足踏み一つでも大地震が起こっていたのに、その予兆すらなかった。
「世亜ちゃんこっちに来て、パジャマも脱いで」
そういうと、留美はパジャマと下着も脱いで、横に置いた。
「二人っきりの暗がり、遭難して体が冷えて、裸にってエッチだね留美ちゃん!」
「ここには突っ込んであげられる棒もないからあきらめて」
「留美ちゃんの指でもいいよ?」
「石鹸ないから嫌」
「ひどーい」
そんなことを言いながら世亜も脱いで、留美のパジャマの横に置いた。
「背中向けて、髪から乾かすから」
「はーい」
ブウォーっと温かい風が髪にあたる。
3つの光体が明滅しながら世亜の髪、留美の髪、パジャマと下着を乾かしていった。
*
それから30分くらい二人は座り続けていた。
元のパジャマに着替えた二人隣同士肩をくっつけて座っていた。
「ごめんね――」
「はへ?」
ぼーっとしすぎていた世亜は、留美の突然の謝罪に反応できなかった。
「私がもっと強ければこんなことにはならなかったから」
「それ、私がエネルギー庫を持ってればもっと何とかなったって嫌味?」
「ちがっ!」
「知ってるー」
慌てて否定する留美に、世亜はにっこりと笑顔で返した。
「ちゃんと知ってるから、勝手に追い込まれないで。今生きてるし、それで十分だよ」
「――うん」
――暗すぎて留美ちゃんの顔も見えないけど。
「大丈夫っていってるでしょー!」
的確に留美の頭をつかむとぐるぐると揺さぶった。
「!!?世亜ちゃんそれやめてぇー!!」
「ちゃんと反省しない留美ちゃんがわるーい!」
そういってせっかく乾かした留美の髪がぐしゃぐしゃにした。
二人がそうやって話をしていると、ズザっと奥から物音が聞こえた。
「――なにかいるね」
世亜はそう言って9つの光体を光らせた。
そこに現れたのは裸の女の子だった。
病的な青白い肌に傷んだ髪は少年のように短く、とても細い身体をしていた。
二人は慌てて女の子に近づいた。
「大丈夫?何があったの?」
「裸のままじゃいくら何でも。私のパジャマだけど着て」
留美がパジャマを脱ぐと世亜がそれを着せてあげた。
女の子はなすが儘に、ぼーっと光を見ていた。何を考えているのか、何も考えていないのか。
やがて光がゆっくり消えた。
「――ぁ」
今度は先ほどよりも弱く3つだけ光らせる。
その光を追って女の子はまたぼーっとそれを眺めている。
このあたりには電気というものがまだ浸透していないのかもしれない。それなら地下にある光が珍しいのもわかる。

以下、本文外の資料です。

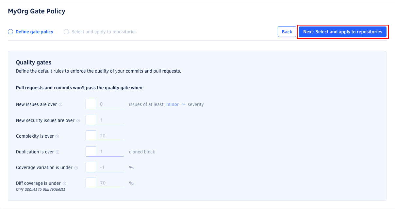Open the minor severity dropdown
395x209 pixels.
176,104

「私は世亜、こっちは留美ちゃん、私たちさっきここに来たんだけど、君の名前おしえてくれないかな?」
女の子は世亜の顔を見た。
「……………………」
何を見ているのか、目が合っているはずなのに目を見ていないような視線に、言いようのない不安が宿る。
――この子はなんでこんな姿でこんなところにいるの? 私達とおなじく、あのドラゴンみたいなのから逃げてここにいるの?

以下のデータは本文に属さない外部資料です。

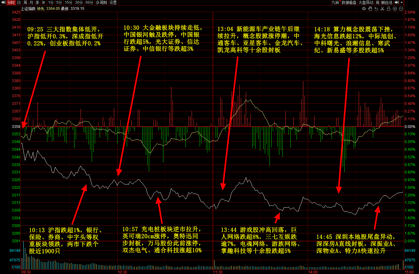Screen dimensions: 419x274
Task: Open the 多周期 multi-period view
Action: (101, 2)
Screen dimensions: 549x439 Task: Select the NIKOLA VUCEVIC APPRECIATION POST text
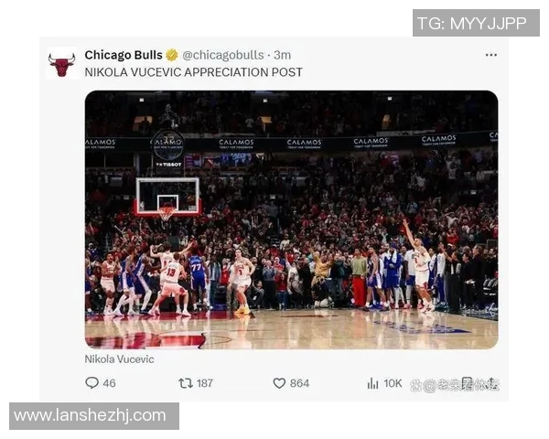click(194, 72)
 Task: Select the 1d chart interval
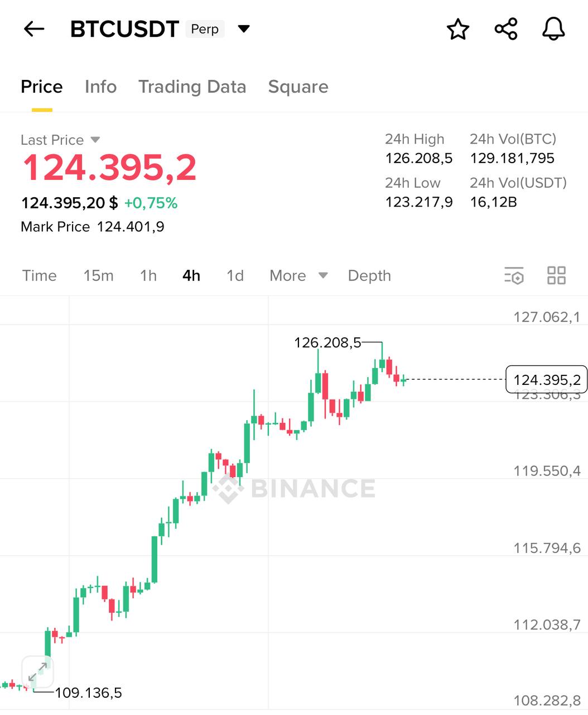tap(235, 275)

女の子に聞きたいことはいくらでもある世亜だが、彼女の姿がそれを望んでいないような様子で、躊躇われた。
そんな世亜とは違い留美は女の子を見ていた。肌の色、髪の色、目の色や骨格など少しでも情報を得ようと観察する。
――全体的に私達と同じ黄色人種って感じね、ここが異世界というよりマクスウェルで化かされてる可能性も出てきたかな。
――だとしたらこの子が使用者? そうだとしたらなんでこんな姿なのか不思議だけど。
――それともこの子はただのトラップで何か別にあるのかもしれない。
二人が無言で考え込んでいると、女の子はそこに座り込み寝始めてしまった。
見ず知らずの人間の前でいきなり寝始めるなんて無防備だとは思うけど、今はそっとしておこうと、そう思う二人だった。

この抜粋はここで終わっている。